His mother (Jacki Weaver) and father (a restrained but spot on Robert De Niro) try to support him as he tries to rebuild his life, sans prescribed medication. He just wants to reunite with his wife and stay positive. When he is set up with damaged widow Tiffany (the always exceptional Jennifer Lawrence of Hunger Games), Pat and Tiffany strike up an unlikely friendship.
Their match of blunt wit, snark and brutal honesty spins the movie into verbal overdrive. The audience finds itself wincing at the characters’ social awkwardness, but laughing with them as well, as they themselves joke about and attempt to navigate their various situations. They call each other on their nonsense in a sharp yet fearless way that creates intense character loyalty in the viewer.
The cast is up to the emotional tasks their characters ask of them. Cooper’s frenetic and wacked-out rants are wholly believable. He flips from joy to anger on a dime. De Niro has a subtle series of OCD quirks that together build the father’s character into a lovable but difficult man to live with and understand. Tiffany has an off-kilter and self-destructive reaction to loss that seems a genuine possibility. It builds understanding and compassion in an audience that can’t help but root for both her and her relationship with Pat, whatever it becomes.
Lawrence once again plays a guy’s gal, but also a gal every girl needs as a friend. She spits and curses, aggresses herself, and speaks blunt truths, whatever the result. She may be damaged, but she still loves life passionately. What a character! Already the young talent Lawrence is building quite a resume of great female roles.

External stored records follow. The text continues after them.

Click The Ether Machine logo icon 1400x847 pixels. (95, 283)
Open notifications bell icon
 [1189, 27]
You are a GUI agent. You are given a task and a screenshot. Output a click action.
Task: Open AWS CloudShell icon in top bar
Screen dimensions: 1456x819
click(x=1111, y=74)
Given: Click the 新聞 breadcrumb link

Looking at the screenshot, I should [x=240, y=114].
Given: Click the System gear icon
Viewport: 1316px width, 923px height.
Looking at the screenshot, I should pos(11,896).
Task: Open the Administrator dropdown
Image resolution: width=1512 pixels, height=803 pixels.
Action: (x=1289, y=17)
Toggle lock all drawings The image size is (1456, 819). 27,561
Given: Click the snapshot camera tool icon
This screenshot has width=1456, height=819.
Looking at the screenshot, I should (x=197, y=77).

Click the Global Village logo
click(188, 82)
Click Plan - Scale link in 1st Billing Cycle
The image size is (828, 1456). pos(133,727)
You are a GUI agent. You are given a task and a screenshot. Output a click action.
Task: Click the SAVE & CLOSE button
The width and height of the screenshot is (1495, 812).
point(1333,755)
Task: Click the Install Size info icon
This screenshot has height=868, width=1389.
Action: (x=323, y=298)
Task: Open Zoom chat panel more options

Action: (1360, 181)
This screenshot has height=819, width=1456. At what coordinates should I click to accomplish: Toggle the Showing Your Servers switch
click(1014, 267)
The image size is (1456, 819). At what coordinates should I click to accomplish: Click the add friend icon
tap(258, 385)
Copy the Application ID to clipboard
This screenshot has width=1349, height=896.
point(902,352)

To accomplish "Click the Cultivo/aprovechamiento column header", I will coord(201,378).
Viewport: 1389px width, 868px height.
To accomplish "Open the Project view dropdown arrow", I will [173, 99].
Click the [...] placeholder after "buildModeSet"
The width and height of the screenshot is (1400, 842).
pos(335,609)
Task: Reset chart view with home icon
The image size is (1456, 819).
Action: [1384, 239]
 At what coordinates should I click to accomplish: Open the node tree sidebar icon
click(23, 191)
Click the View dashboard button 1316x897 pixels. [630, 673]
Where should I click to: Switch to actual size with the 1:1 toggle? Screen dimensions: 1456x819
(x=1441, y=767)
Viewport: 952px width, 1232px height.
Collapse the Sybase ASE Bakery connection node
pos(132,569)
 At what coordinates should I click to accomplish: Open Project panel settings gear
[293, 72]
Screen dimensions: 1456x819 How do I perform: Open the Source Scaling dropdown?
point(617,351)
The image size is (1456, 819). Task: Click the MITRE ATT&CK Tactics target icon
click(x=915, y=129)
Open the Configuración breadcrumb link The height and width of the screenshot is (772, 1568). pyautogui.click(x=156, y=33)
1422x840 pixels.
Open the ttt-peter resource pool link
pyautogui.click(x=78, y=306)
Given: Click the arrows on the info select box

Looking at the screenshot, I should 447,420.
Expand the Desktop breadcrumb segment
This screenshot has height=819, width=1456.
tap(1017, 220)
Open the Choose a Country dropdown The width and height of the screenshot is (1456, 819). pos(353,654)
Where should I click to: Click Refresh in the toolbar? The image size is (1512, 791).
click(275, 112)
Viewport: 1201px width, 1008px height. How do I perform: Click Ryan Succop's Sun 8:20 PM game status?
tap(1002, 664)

All these acting choices by the cast, as well as the overall scripting, supply the most honest yet funny portrayal onscreen of how bipolar and obsessive compulsive disorders affect a family that I can ever remember seeing. All this while incorporating romantic feel-good elements that make the movie a great choice for holiday viewing, especially as we all spend so much more time with our variously challenged friends and family!
There’s already much Oscar talk connected to Silver Linings Playbook, and it will likely be up for multiple nominations. The problem is the adapted screenplay, while wonderful, will be competing against Tony Kushner’s even more spectacular Lincoln. Also, the cast works so well together and plays so well off each other as an ensemble, it is hard to imagine how the Academy could single out one actor from the cast. No matter. At least we as an audience can see this movie and vote for great ensemble work and scripting with our moviegoing dollars.
You will walk out of this film feeling good and real at the same time. I suggest seeing Silver Linings Playbook this holiday season. I hear every time a movie lover supports a sophisticated well-written comedy, an angel gets his wings.